#### Aim of the task
Could you rewrite the part of the data that opens with the line containing "Where should I click to: Show" and closes with the line containing "(1460, 344)" as a JSON list of strings, one string per line, leaving out blank lines? Cover only that part, with both end lines included.
### Available records ###
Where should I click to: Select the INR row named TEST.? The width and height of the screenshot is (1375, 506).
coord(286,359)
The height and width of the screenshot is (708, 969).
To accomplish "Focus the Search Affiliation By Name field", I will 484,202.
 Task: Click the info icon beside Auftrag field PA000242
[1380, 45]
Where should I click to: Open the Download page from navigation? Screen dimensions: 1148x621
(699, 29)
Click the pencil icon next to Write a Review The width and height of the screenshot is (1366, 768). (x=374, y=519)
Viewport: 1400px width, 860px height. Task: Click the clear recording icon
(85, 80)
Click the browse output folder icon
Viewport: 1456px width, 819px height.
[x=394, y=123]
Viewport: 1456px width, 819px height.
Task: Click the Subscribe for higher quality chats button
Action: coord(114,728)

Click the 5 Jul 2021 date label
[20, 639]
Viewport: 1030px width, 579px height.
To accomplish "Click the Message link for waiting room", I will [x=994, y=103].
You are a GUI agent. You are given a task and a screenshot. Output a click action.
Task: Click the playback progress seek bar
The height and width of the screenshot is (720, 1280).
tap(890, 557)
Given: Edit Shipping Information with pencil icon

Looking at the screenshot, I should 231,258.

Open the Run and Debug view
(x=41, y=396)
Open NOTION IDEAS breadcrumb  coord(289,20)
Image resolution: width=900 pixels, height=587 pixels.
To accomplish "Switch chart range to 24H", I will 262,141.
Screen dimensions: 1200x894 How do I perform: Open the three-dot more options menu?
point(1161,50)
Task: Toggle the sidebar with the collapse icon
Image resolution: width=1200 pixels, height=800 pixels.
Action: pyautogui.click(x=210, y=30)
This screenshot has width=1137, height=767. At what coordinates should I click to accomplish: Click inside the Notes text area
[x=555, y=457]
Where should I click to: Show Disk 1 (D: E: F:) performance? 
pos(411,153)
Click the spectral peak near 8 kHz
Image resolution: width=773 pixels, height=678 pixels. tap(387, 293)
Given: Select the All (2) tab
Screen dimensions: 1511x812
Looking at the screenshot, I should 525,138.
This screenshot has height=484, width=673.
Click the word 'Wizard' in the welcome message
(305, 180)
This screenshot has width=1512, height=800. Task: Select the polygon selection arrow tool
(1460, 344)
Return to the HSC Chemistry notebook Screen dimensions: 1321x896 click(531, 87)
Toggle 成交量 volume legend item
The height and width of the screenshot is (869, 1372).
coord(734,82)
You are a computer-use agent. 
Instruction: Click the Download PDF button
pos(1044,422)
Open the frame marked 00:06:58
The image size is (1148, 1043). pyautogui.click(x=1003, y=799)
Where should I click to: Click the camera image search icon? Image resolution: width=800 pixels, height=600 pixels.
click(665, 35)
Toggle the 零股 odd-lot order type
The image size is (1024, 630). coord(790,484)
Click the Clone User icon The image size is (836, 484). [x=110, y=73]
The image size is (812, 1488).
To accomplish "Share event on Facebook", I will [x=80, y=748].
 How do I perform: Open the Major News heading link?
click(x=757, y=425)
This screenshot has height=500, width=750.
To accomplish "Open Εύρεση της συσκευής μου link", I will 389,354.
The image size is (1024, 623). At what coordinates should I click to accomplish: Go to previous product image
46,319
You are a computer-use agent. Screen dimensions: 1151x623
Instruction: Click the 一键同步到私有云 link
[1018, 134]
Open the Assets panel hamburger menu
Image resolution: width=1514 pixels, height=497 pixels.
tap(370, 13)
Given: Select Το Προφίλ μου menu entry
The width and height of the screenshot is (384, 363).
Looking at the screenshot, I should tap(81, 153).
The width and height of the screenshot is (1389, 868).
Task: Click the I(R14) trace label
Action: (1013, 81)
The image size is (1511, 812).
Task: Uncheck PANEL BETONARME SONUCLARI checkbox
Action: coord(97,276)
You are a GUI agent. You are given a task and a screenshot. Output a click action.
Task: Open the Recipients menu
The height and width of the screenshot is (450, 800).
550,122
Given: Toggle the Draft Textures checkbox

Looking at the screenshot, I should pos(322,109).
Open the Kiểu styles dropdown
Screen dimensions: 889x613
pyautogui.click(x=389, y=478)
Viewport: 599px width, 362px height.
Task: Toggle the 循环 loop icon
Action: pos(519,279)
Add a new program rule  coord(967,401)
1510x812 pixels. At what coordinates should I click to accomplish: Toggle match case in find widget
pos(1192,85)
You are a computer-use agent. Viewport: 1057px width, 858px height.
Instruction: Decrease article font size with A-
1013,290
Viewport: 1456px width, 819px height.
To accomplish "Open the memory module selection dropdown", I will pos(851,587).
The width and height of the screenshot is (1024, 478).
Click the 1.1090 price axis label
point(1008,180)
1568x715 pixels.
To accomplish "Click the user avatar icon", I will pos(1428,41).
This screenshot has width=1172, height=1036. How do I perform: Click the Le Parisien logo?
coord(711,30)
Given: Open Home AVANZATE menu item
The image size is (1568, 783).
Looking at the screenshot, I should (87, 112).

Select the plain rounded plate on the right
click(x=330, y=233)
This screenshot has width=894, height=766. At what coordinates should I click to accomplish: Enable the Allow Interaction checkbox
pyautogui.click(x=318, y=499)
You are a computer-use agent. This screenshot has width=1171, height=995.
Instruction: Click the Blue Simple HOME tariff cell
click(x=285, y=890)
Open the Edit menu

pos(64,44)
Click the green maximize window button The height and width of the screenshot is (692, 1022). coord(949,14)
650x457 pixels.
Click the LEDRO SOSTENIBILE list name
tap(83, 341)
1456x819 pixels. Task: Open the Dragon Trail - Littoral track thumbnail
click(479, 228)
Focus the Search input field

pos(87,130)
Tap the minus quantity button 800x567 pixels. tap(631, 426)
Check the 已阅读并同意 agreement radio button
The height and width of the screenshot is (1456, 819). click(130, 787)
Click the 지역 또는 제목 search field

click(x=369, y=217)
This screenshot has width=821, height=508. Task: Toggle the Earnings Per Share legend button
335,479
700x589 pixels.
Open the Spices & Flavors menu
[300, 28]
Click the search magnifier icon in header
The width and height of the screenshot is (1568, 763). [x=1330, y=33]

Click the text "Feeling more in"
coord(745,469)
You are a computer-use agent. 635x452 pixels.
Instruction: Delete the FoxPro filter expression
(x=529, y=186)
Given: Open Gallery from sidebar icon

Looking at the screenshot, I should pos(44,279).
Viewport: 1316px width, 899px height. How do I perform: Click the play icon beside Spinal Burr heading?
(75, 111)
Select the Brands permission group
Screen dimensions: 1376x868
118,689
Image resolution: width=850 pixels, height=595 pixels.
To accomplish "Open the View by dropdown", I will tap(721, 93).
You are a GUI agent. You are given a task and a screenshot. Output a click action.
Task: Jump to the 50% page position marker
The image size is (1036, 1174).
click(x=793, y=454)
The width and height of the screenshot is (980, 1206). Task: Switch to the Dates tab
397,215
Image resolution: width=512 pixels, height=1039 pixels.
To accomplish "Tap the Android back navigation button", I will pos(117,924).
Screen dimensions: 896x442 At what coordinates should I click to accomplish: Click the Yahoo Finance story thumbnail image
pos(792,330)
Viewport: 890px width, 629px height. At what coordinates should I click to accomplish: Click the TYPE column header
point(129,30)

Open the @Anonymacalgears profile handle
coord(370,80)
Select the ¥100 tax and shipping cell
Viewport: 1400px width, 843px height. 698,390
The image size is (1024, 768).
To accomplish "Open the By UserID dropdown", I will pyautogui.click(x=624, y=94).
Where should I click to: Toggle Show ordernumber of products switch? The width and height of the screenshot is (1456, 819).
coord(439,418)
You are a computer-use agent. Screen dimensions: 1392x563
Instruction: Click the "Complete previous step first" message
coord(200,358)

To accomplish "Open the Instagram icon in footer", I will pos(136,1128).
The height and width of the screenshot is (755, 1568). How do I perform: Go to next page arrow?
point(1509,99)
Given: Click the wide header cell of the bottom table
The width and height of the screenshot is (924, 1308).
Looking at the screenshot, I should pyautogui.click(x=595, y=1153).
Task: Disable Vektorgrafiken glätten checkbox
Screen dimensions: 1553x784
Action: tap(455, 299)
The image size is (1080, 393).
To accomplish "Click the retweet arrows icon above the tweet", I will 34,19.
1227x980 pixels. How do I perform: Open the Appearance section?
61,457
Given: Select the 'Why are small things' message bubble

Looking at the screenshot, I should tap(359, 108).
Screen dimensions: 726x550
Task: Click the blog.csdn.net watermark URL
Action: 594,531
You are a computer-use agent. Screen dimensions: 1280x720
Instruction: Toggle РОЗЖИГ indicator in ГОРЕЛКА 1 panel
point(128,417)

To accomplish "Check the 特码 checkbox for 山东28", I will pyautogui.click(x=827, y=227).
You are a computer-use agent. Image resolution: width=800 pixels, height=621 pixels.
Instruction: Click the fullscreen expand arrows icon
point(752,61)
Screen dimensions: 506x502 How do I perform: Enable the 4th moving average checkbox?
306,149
###
#### Exercise solution
[
  "Where should I click to: Show Disk 1 (D: E: F:) performance? ",
  "pos(411,153)",
  "Click the spectral peak near 8 kHz",
  "Image resolution: width=773 pixels, height=678 pixels. tap(387, 293)",
  "Given: Select the All (2) tab",
  "Screen dimensions: 1511x812",
  "Looking at the screenshot, I should 525,138.",
  "This screenshot has height=484, width=673.",
  "Click the word 'Wizard' in the welcome message",
  "(305, 180)",
  "This screenshot has width=1512, height=800. Task: Select the polygon selection arrow tool",
  "(1460, 344)"
]